Two black pickups speed down an empty city street in Myanmar before coming to a sudden stop. Security forces standing in the back of the trucks begin firing at an oncoming motorbike carrying three young men.
The bike swerves, crashing into a gate. More shots are fired as two of the passengers run away, while the third, Kyaw Min Latt, remains on the ground. Moans are heard as officers grab the wounded 17-year-old from the pavement, throwing his limp body into a truck bed before driving off.
The incident lasted just over a minute and was captured on a CCTV camera. It is part of a growing trove of photos and videos shared on social media that’s helping expose a brutal crackdown carried out by the junta since the military’s Feb. 1 takeover of the Southeast Asian nation.
In this April 1, 2021 photo provided by Dawei Watch news outlet, Hnin Twel Tar Aung holds an image of her 17-year old boyfriend, Kyaw Min Latt, while walking in front of Kyaw Min Latt's coffin during a funeral procession in Dawei, Myanmar. (Dawei Watch via AP)
An analysis by The Associated Press and the Human Rights Center Investigations Lab at the University of California, Berkeley, looked at cases where bodies of those targeted indiscriminately by police and the military are being used as tools of terror. The findings are based on more than 2,000 tweets and online images, in addition to interviews with family members, witness accounts, and local media reports.
The AP and HRC Lab identified more than 130 instances where security forces appeared to be using corpses and the bodies of the wounded to create anxiety, uncertainty, and strike fear in the civilian population. Over two-thirds of those cases analyzed were confirmed or categorized as having moderate or high credibility, and often involved tracking down the original source of the content or interviewing observers.
Since the military takeover, more than 825 people have been killed — well over two times the government tally — according to the Assistance Association for Political Prisoners, a watchdog organization that monitors arrests and deaths. The junta did not respond to written questions submitted by AP.
The HRC Lab examined hours of footage posted online over a two-month period showing dead bodies being snatched off the streets and dragged like sacks of rice before being thrown into vehicles and driven to unknown destinations. Some people have been disappeared or arrested one day and returned dead the next, their corpses mutilated with signs of torture, witnesses confirmed to AP.

GIVEN MATERIAL:
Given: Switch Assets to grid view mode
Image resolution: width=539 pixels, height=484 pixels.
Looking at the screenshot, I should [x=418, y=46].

TASK INSTRUCTIONS:
1. Please answer these from the article on the Myanmar crackdown, one line each:
(a) How old was Kyaw Min Latt?
(b) How many instances did the AP and HRC Lab identify of security forces appearing to use bodies to create fear?
(c) According to the Assistance Association for Political Prisoners, how many people have been killed since the military takeover?
2. Decide whether each statement agrees with the Myanmar crackdown article. Give yes or no, and quote the deciding words.
(a) The motorbike incident was recorded by a CCTV camera.
(b) The junta replied to the written questions AP sent.
(c) The HRC Lab examined footage posted online over a six-month period.

SOLUTION LIST:
1.
(a) 17
(b) More than 130
(c) More than 825

2.
(a) Yes: "was captured on a CCTV camera"
(b) No: "The junta did not respond to written questions submitted by AP."
(c) No: "over a two-month period"